Work order: An exact restatement of all the data is required, with the pictures left out.

Input data:
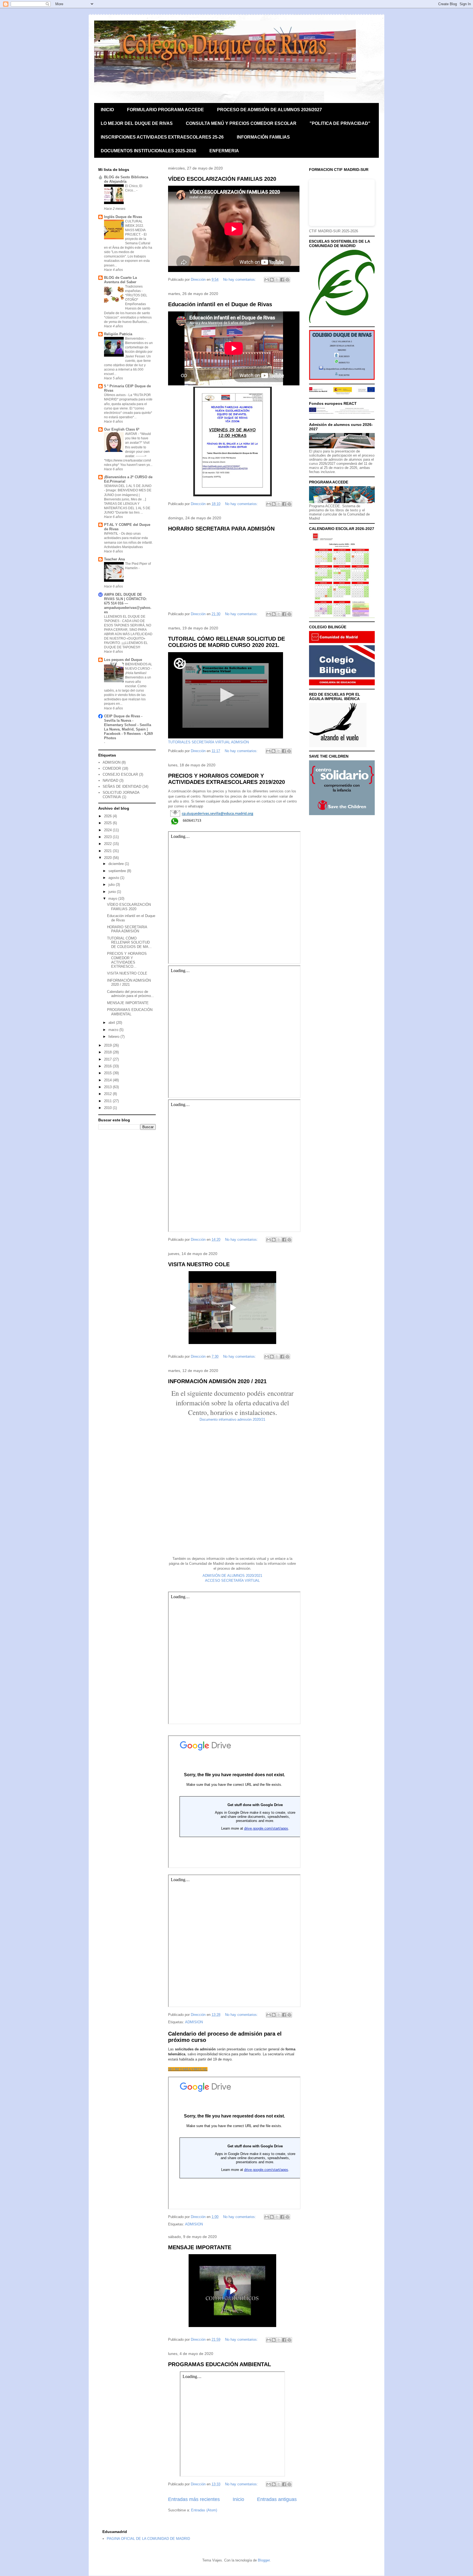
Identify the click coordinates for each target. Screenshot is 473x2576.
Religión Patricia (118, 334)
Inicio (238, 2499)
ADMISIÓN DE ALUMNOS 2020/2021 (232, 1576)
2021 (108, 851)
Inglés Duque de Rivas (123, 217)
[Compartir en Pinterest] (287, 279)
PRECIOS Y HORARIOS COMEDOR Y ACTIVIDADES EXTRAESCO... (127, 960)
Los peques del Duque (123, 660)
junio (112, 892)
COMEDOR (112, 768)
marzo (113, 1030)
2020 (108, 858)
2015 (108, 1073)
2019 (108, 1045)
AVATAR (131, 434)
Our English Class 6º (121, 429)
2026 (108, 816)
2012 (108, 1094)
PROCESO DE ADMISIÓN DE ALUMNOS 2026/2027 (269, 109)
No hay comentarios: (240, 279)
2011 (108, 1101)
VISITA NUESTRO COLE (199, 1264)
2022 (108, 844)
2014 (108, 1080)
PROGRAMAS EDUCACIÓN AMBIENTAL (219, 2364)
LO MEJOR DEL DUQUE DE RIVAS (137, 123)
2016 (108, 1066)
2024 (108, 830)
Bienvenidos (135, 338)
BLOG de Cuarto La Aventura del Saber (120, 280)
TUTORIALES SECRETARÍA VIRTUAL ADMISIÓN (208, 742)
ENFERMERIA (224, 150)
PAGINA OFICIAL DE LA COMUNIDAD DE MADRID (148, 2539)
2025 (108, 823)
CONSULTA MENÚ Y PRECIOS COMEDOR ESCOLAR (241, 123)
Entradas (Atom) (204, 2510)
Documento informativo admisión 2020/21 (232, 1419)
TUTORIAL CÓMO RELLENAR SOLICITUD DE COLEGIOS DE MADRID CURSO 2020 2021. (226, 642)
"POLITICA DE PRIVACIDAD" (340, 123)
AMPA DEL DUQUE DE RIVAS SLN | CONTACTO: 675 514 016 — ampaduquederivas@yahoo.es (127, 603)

Answer space:
Identify the click coordinates for each target. Screenshot is 473x2576.
Religión Patricia (118, 334)
Inicio (238, 2499)
ADMISIÓN DE ALUMNOS 2020/2021 (232, 1576)
2021 (108, 851)
Inglés Duque de Rivas (123, 217)
[Compartir en Pinterest] (287, 279)
PRECIOS Y HORARIOS COMEDOR Y ACTIVIDADES EXTRAESCO... (127, 960)
Los peques del Duque (123, 660)
junio (112, 892)
COMEDOR (112, 768)
marzo (113, 1030)
2020 (108, 858)
2015 (108, 1073)
2019 (108, 1045)
AVATAR (131, 434)
Our English Class 6º (121, 429)
2026 (108, 816)
2012 (108, 1094)
PROCESO DE ADMISIÓN DE ALUMNOS 2026/2027 (269, 109)
No hay comentarios: (240, 279)
2011 (108, 1101)
VISITA NUESTRO COLE (199, 1264)
2022 (108, 844)
2014 (108, 1080)
PROGRAMAS EDUCACIÓN AMBIENTAL (219, 2364)
LO MEJOR DEL DUQUE DE RIVAS (137, 123)
2016 (108, 1066)
2024 (108, 830)
Bienvenidos (135, 338)
BLOG de Cuarto La Aventura del Saber (120, 280)
TUTORIALES SECRETARÍA VIRTUAL ADMISIÓN (208, 742)
ENFERMERIA (224, 150)
PAGINA OFICIAL DE LA COMUNIDAD DE MADRID (148, 2539)
2025 (108, 823)
CONSULTA MENÚ Y PRECIOS COMEDOR ESCOLAR (241, 123)
Entradas (Atom) (204, 2510)
Documento informativo admisión 2020/21 (232, 1419)
TUTORIAL CÓMO RELLENAR SOLICITUD DE COLEGIOS DE MADRID CURSO 2020 2021. (226, 642)
"POLITICA DE PRIVACIDAD" (340, 123)
AMPA DEL DUQUE DE RIVAS SLN | CONTACTO: 675 514 016 — ampaduquederivas@yahoo.es (127, 603)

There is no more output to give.